两大重点期刊发表CRISPR基因新技术，“跳跃基因”受热捧

源井生物今日阅读推荐：近期，两大重点期刊陆续发表了新型CRISPR基因编辑技术，这两种技术的创新点在于都选择了“跳跃基因”。

DOI: 10.1126/science.aax9181

近几年，人们对“魔剪”CRISPR编辑技术寄予了厚望。经典的CRISPR/Cas是原核生物的一种免疫防御系统，用来抵抗外来遗传物质的入侵。同时，它为细菌提供了获得性免疫（类似于哺乳动物的二次免疫），当细菌遭受病毒入侵时，会产生相应的“记忆”。当病毒二次入侵时，CRISPR系统便可以识别出外源DNA，并将它们切断，沉默外源基因的表达，抵抗病毒的干扰。

不能承受的经典CRISPR-Cas之轻

的确，CRISPR在药物筛选、基因改造、疾病治疗等方面都有着不可估量的前景。不幸的是，尽管科学家们围绕该技术进行了大量研究，但它仍然不适合用于人类患者。

这主要是因为在操作CRISPR时容易出错。当剪断DNA链时，CRISPR在切断DNA的时候可能会发生“意外”脱靶， 造成不可预测的后果，甚至还可能会诱发癌症。

“跳跃基因”是个啥？

如今，研究人员已经找到了一种方法，将CRISPR与另一种蛋白质结合使用，编辑DNA链而不切割它，在这一过程中“跳跃基因”是关键。

插入DNA机制示意图 图片来源：Science

所谓“跳跃基因”也称为转座子。它是指能够进行自我复制，并能在生物染色体间移动的基因物质。它们具有扰乱被介入基因组成结构的潜力，并被认为是导致生物基因发生变异（有时候是突变），并最终促使生物进化的根本原因。

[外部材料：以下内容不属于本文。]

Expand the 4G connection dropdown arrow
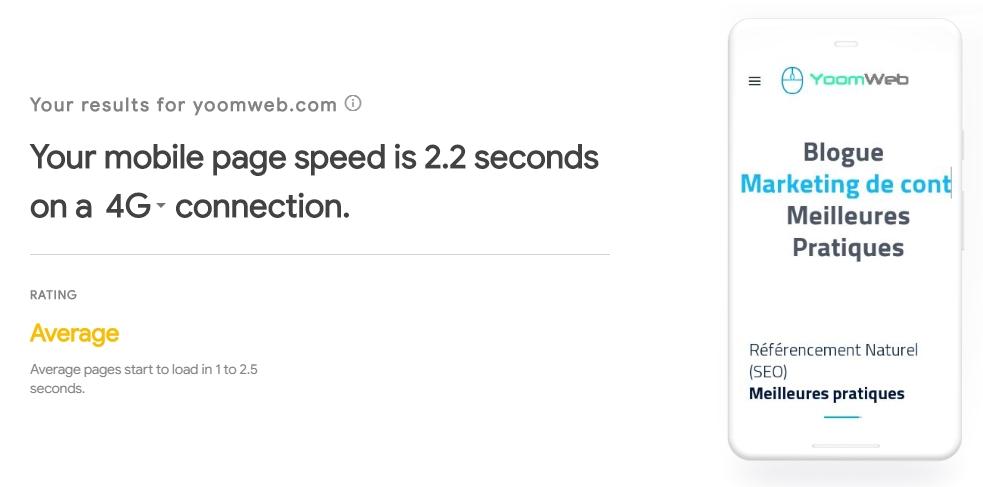The height and width of the screenshot is (487, 983). 161,207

由于未知原因，它们能够自发地在基因组中重新定位，因此被称为“跳跃基因”。

张锋团队再放大招

张锋教授团队再一次在《Science》杂志上发表了他们的最新研究。张锋教授联合麻省理工学院、哈佛大学以及美国国立卫生研究院的科学家们带来“升级版”的 CRISPR，他们利用“跳跃基因”，让DNA片段插入特定的基因组中。这种新的CRISPR技术在大肠杆菌实验中的成功率远高于经典CRISPR系统。

张锋 图片来源科学网

研究人员将Tn7转座子与CRISPR的Cas12酶配合使用。 与Cas12通常所做的DNA切割不同，当Tn7在CRISPR 的引导下, 会将分子“剪刀”套住, 在不切割DNA 的情况下将自身插入目标基因组中。与经典CRISPR基因插入成功率1%相比，跳跃基因系统的成功率约为80%。

更为重要的是，在基于经典CRISPR方法的基因治疗中，基因组在切割过程中可能发生“双链DNA断裂”。这种现象是“灾难性”的，甚至会导致癌症的发生。

如此看来，升级版的CRISPR技术能够避免 “双链DNA断裂”，更具安全优势。

“危险生物”的巧妙利用

继《Science》发文后两天，《Nature》杂志上介绍了另一款与张锋团队有着异曲同工之妙的新型CRISPR。哥伦比亚大学的Sam Sternberg教授利用利用霍乱弧菌（Vibrio cholera）体内的“跳跃基因”整合到细菌基因组的不同位点中， 并将这一新的技术称为“INTEGRATE”。

霍乱弧菌是引起人类霍乱的主要原因，乍听起来十分危险， 但研究人员希望突破经典CRISPR的局限，不依赖细胞本身的基因编辑元件，因此选中于霍乱弧菌Tn7转座因子。

Sternberg教授解释道：“目前的基因编辑工具依赖于切割DNA, 就像分子剪刀一样切割DNA，但实际上编辑是由细胞自身的DNA修复机制完成的。而我们的CRISPR技术更像是分子胶。”

Sam Sternberg教授

与张峰团队的CRISPR系统相比，Samuel H. Sternberg团队的亮点在于插入系统可以正反方向随机插入，但这也降低了用于疾病治疗时的精确性。

升级版CRISPR为基因编辑带来希望

张峰团队的科学研究者们将会在更复杂的生物模型中检测升级版的CRISPR。同时，Sternberg也表示，现在他们正在测试其他细胞类型，包括哺乳动物细胞。他们有充分的理由相信精确的DNA整合将在哺乳动物细胞中像在大肠杆菌中一样有效，为基础研究用途和最终的临床应用打开了大门。

但需要特别提醒的是，目前这两项研究都还尚未实现在哺乳动物细胞内进行DNA的定向插入，虽然目前新型CRISPR技术弥补了不少缺陷，但是离真正的临床应用仍然有很大的距离。